もともと部屋で練習していた空間魔法は、小さな箱から薄っぺらい箱に進化した。射程も伸びたため、2〜3メートルならば不可視の斬撃が楽しめる。実際は斬撃というか、当たった部分が隔離されて切り取られる感じだが。
今の射程だと相当接近しないと使えない。
剣術をしっかりと学びたいな。
「リサは剣は使える?」
「護身術程度なら出来ますが、基本的には戦闘は苦手です。申し訳ありません。」
まぁそうだよな。
理想はヘルマンクラスの剣士に手取り足取り教えてもらえたら良いんだけど。んー、魔法でなんとかならんかな?
催眠をかけて森まで連れてきたり、剣の技術のコピーを魔法で出来ないか考えた。しかし、たとえ出来たとしても相手にも生活があるしコピーだけしてたらいざという時に使いにくそうだし、、、。

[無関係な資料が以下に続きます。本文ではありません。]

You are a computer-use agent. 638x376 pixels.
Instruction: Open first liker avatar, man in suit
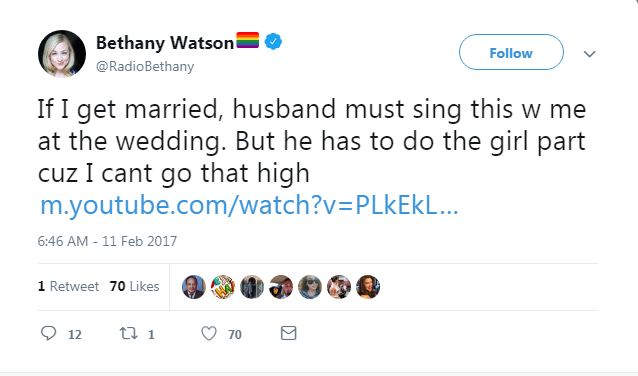[193, 287]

あ!そうだ!技術をコピーした人形を作れば良いんじゃね!?
その人形に教われば良い。よっしゃ!いい考えじゃん!
ヘルマン人形を作ると決めた俺は、夜中に兵士の宿舎に忍び込んだ。普通なら難しいが、こうゆう時にリサの能力が役に立つ。リサの『隠者』の能力で、俺たちは堂々と正面から宿舎に入った。目の前にいる宿直の兵士達には全く認識されないままヘルマンの部屋に到達。寝ているヘルマンの髪を一本もらい、転移で森へ戻る。
森の地面から土を大きく盛り上げ、そこにヘルマンの髪の毛を入れる。あとは魔力とイメージだ。ヘルマンのDNAが土に馴染む様にイメージし、大量の魔力を込めた。

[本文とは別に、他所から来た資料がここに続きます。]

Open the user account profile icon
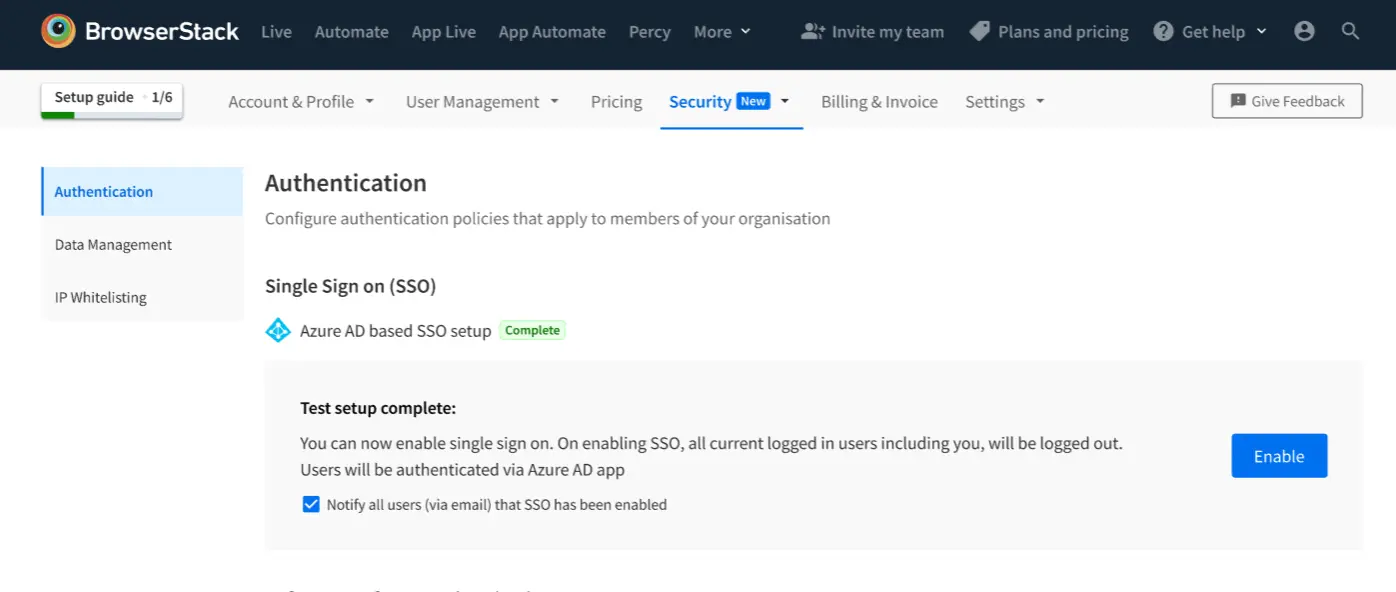 pos(1304,31)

土は光りながら少しずつ形付いて、最後には人型になった。ヘルマンそっくりだな。
自信はなかったが、やれば出来るもんだな。
「剣の型をやってみて」
『かしこまりました』
ヘルマン人形に土魔法で作った剣を持たせて剣術の型をさせる。
ビュビュンッ シュッ
人形も本体と同じような技術を持っているようだ。
地面から同僚が出来たのを見たリサは目を丸くして驚いた。
「これは…本人と同じ力を持つ土人形ですか。もしこれを量産できるならば、戦争の形態が変わりそうですね。辺境の村に配置すればモンスターに怯えることもない。画期的な魔法です!」
「いや、コレ一体作るのにかなり魔力が必要だし、厳密には土属性だけでは無さそうだから他の人には難しいんじゃないかな?」
この世界の人にはDNAとかを説明しても分からんだろうしな。
とにかくコレで剣の方もしっかり練習出来る。
ヘルマン人形は本人と同じ技術や習性がある。指示をしなくても自動的に動くため、俺と模擬戦をさせた。何度もボコボコにされたが、その度にアドバイスをしてくれて俺の動きを修正してくれる。
俺はそうして少しずつ強くなっていった。